Talisman Energy Inc. (NYSE, TSE: TLM) and Repsol SA reached an agreement Dec. 16 in which Repsol will acquire all of the outstanding common shares of Talisman for $8 (C$9.33) per share in cash. The total transaction value is about $13 billion, including Talisman's current debt.

According to a Talisman news release, the purchase price for the common shares represents a 75% premium to the seven-day volume weighted average share price and a 60% premium to the 30-day volume weighted average price. Canada-based Talisman will be allowed to pay aggregate cash dividends of $0.18 per common share prior to closing, including the dividend declared and payable on Dec. 31.

The combination of the two companies creates a global E&P company with improved scale, enhanced capabilities and more attractive opportunities for future growth, according to Chuck Williamson, chairman of Talisman’s board of directors. The combined company will possess the financial flexibility necessary to maximize the value of Talisman's large undeveloped resource base, he added.

“This deal creates significant and immediate value for Talisman stakeholders,” Williamson said. “Importantly, the deal underscores Repsol's strong belief in the high-quality portfolio that Talisman has worked hard to develop.”

Antonio Brufau, Repsol chairman, said, “Our combination with Talisman allows us to align our highly complementary portfolios of upstream assets to create a truly global company well-positioned to grow production and reserves.”

Tudor Pickering Holt (TPH) called the deal “a big positive for Talisman shareholders.”

The agreement allows Talisman shareholders to “cash out in front of a growing funding gap and will remove the weight of North Sea cash burn/reserve write down-that is forthcoming. [Talisman] notes that several other parties have inquired regarding potential transactions so another bid is always possible, but the buyer pool for this diverse asset base [is] likely limited in our view,” TPH said in a news release.

However, TPH said it does not like the deal for Repsol. “First we think that Repsol overpaid given the current market and are paying a substantial premium to TLM’s 2P NAV (net asset value). We estimate that it takes Repsol’s net debt to $15.4 billion.”

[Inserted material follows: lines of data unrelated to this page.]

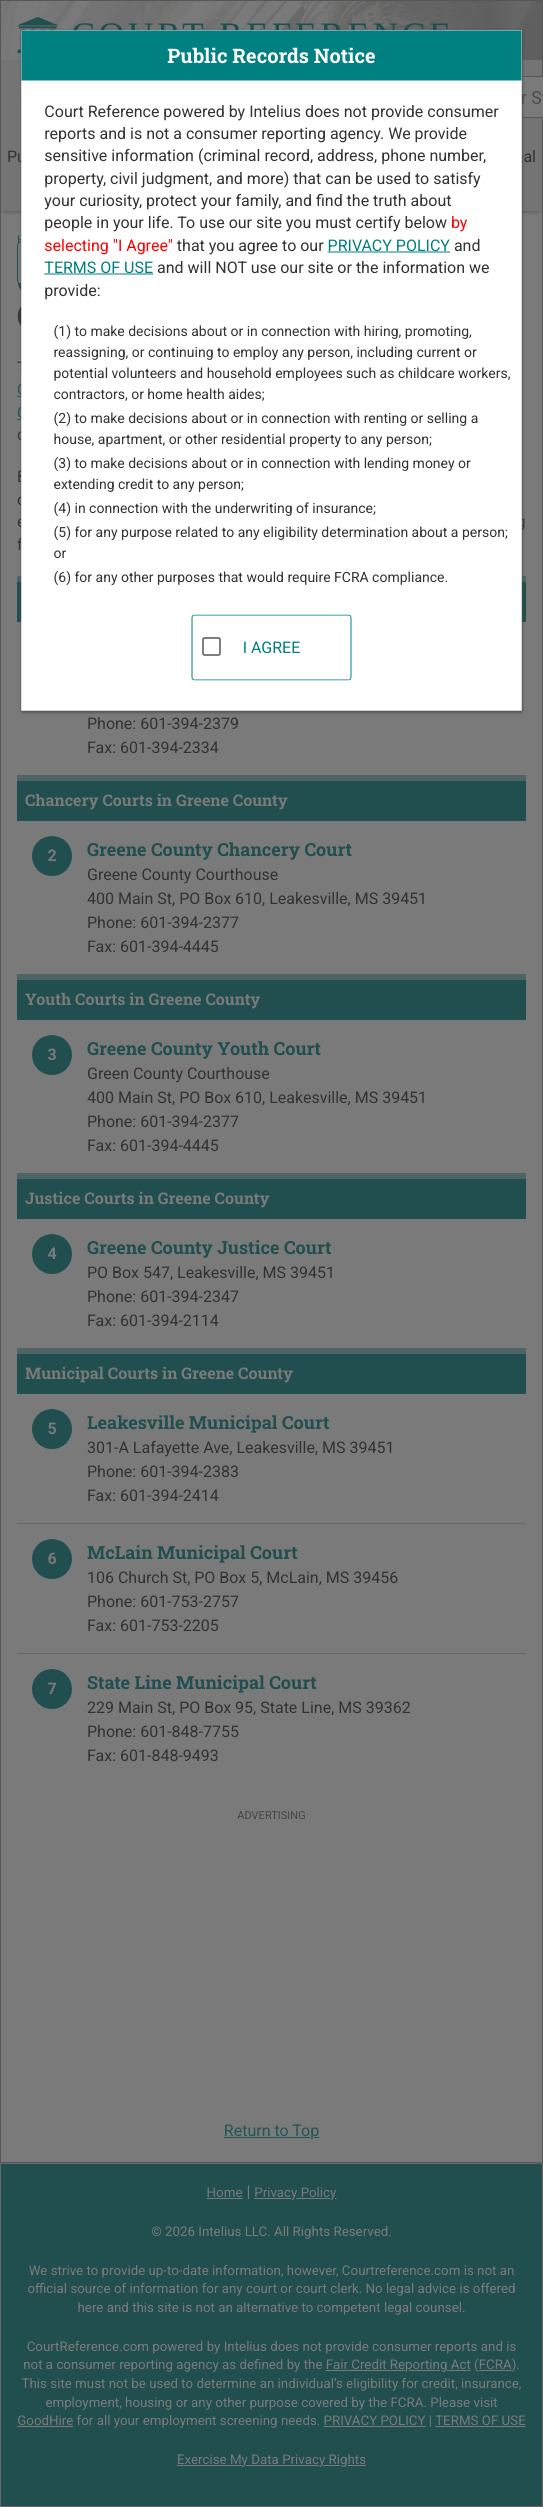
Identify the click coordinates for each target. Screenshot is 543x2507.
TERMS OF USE (98, 267)
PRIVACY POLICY (389, 244)
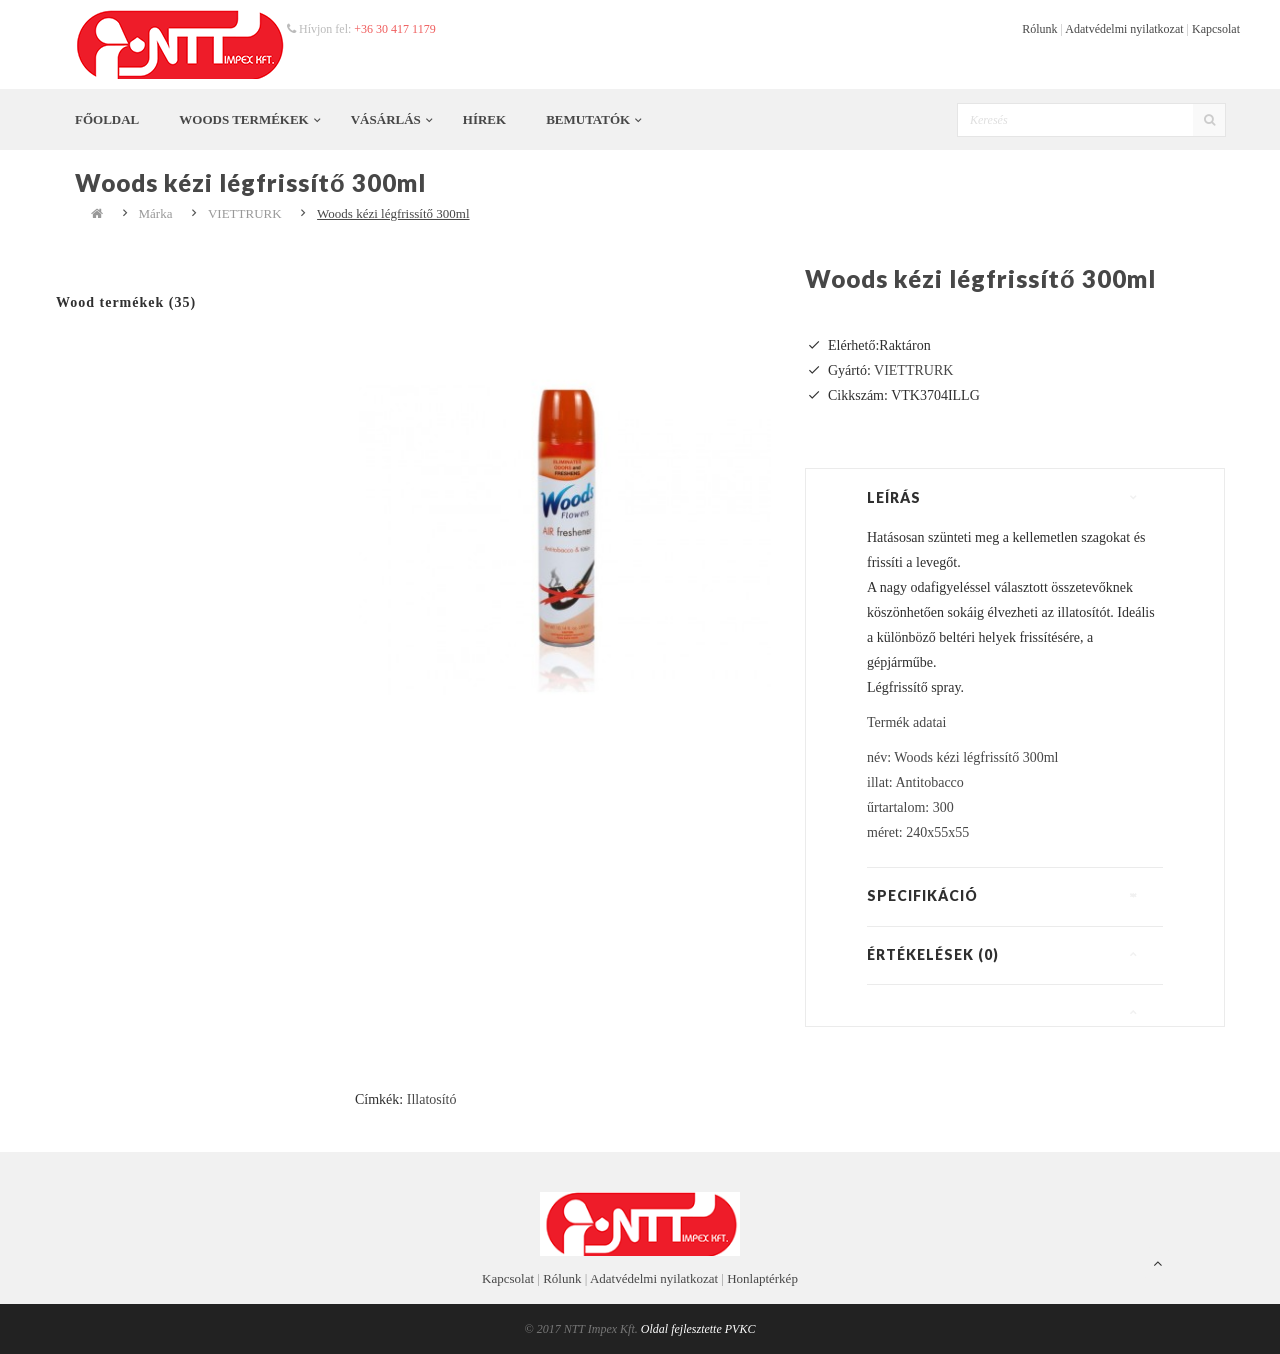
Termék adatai (906, 722)
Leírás (894, 497)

Furthermore, TPH said that “Talisman has a disparate asset base that may be difficult to integrate. It also may be a difficult cultural fit between the two firms. We see downside risk to TLM’s reserves at year-end given current pricing. Using the futures strip for five years the IRR (internal rate of return) of the deal is just 8.2%.”

Talisman said that the transaction would provide tangible long-term benefits to Alberta and Canada, and that combing the two companies would “create a leading global exploration and production company with a presence in over 50 countries [with] 7,000 employees.”

Notable takeaways of the deal, according to Talisman, are:

  • Talisman will be a significant part of Repsol’s worldwide presence.
  • Repsol plans to leverage Talisman’s assets and its talent, including the company’s offshore and unconventional capabilities.
  • Repsol has the track record and financial flexibility to accelerate the development of Talisman’s oil and gas assets, which will provide tangible and immediate benefits for Canada and create meaningful opportunities for employees, while retaining Talisman’s talent in Canada.
  • Calgary will be home to one of Repsol’s largest management offices, and it will be an important E&P center for the combined company. Talisman's Canadian assets will continue to be managed locally in Canada.
  • Repsol is the highest-scoring oil and gas company in the Dow Jones Sustainability Indices in two out of the last three years.

Talisman’s board of directors has unanimously approved the deal and recommends that common shareholders and preferred shareholders vote in favor of the arrangement at a special meeting in mid-February 2015.